The state office of the National Federation of Independent Business is urging members of Congress to vote “yes” on a measure that would let employers deduct the full value of new equipment and capital improvements immediately instead of over a period of years or even decades.
The bill is expected to come up for a vote in the House on Thursday, June 11.
Under existing law, only $25,000 of investments can be deducted the first year. HR 4457, also known as America’s Small Business Tax Relief Act of 2014, would permanently raise the limit to $500,000. The limit has temporarily been set at $500,000 for four years—and has been higher than $25,000 for the past 11 years—but it will revert to $25,000 unless Congress acts soon.

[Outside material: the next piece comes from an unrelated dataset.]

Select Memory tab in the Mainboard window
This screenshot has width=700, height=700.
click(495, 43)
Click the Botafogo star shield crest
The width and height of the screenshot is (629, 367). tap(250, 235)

Here are some examples of how HR 4457 would affect small businesses:
- Today, if a contractor spends $60,000 on a pickup truck and a cargo van, he could deduct only $25,000 of the purchase price on this year’s taxes. The remaining $35,000 would be written off over a period of five years.
- Under existing law, if a small-business owner invests $50,000 on new office furniture and computers, she could deduct only $25,000 of that expense on this year’s taxes. She would have to depreciate the cost of the computers over a period of five years, while the furniture would be depreciated over seven.
- If a pizza shop spends $100,000 on new ovens and countertops, the owners could deduct only $25,000 of that on this year’s taxes. The remaining $75,000 would be depreciated over the next 39 years.
HR 4457 would let them deduct the full amount of these qualifying investments on the current year’s taxes.